Best Animated Short: CRUNCH
Directed by Liukaidi Peng

Best Experimental Short: DYE RED
Directed by Vittoria Campaner
Celeste and Aurora have lived together for some time. Dye Red is a dark but graceful slice of life look at their relationship.

Best Graveyard Shift Short: WEEKEND
Directed by Ario Motevaghe
Moniri and Kheradmand family are in park for a picnic. But after finishing their meal, it is revealed that they are here for something else.

Best Tennesse Short: BURY ME AT TAYLOR HOLLOW
Directed by Orion and Rebekah Pahl
Bury Me at Taylor Hollow follows the growing pains of Larkspur as they set out to raise $210,000 to buy 112 acres for both natural burial and conservation.

Best Tennessee Student Short: CAT BURGLAR
Directed by Tyler Aldridge, Ngoc Chi Nguyen, and Virginia Lake Petty
An overzealous cat burglar must escape with his life after he discovers he has purloined the wrong pooch.

NextGen Junior Division: BEST SEAT IN THE HOUSE
Directed by Lily Gibbons
A short animation about an age old argument between siblings that takes a turn for the messy.

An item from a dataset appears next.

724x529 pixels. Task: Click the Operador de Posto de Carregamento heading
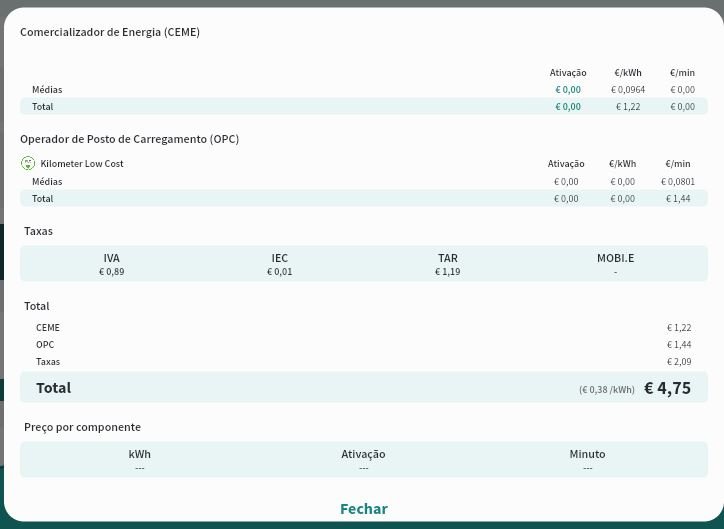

NextGen Senior Division: RIO
Directed by Evgeniya Kazankina
Paulina lives and works in a small hotel in the northern town near the border. She and her friend Nadia dream of a different, paradise and exotic world. The girls almost do not leave the empty hotel and live, performing their strange daily rituals in the hope that someday it will lead them to a miracle. Once a stranger arrives at the hotel.

Best Episodic Pilot: GETS GOOD LIGHT
Directed by Alejandra Parody
At the tail-end of a restaurant shift, Andrell, a rookie real estate broker moonlighting as a server, puts his life and career on the line to help his undocumented co-worker during a run in with ICE.

Best Episodic Series: WHEELHOUSE
Directed by Andy Miara and Terrance Brown
Wheelhouse is a show about everything that happens at work that has nothing to do with work. It’s about a group of people who use a company-sponsored activity to escape the prison of the office, shed their work personas, and become more ridiculous human beings they actually are.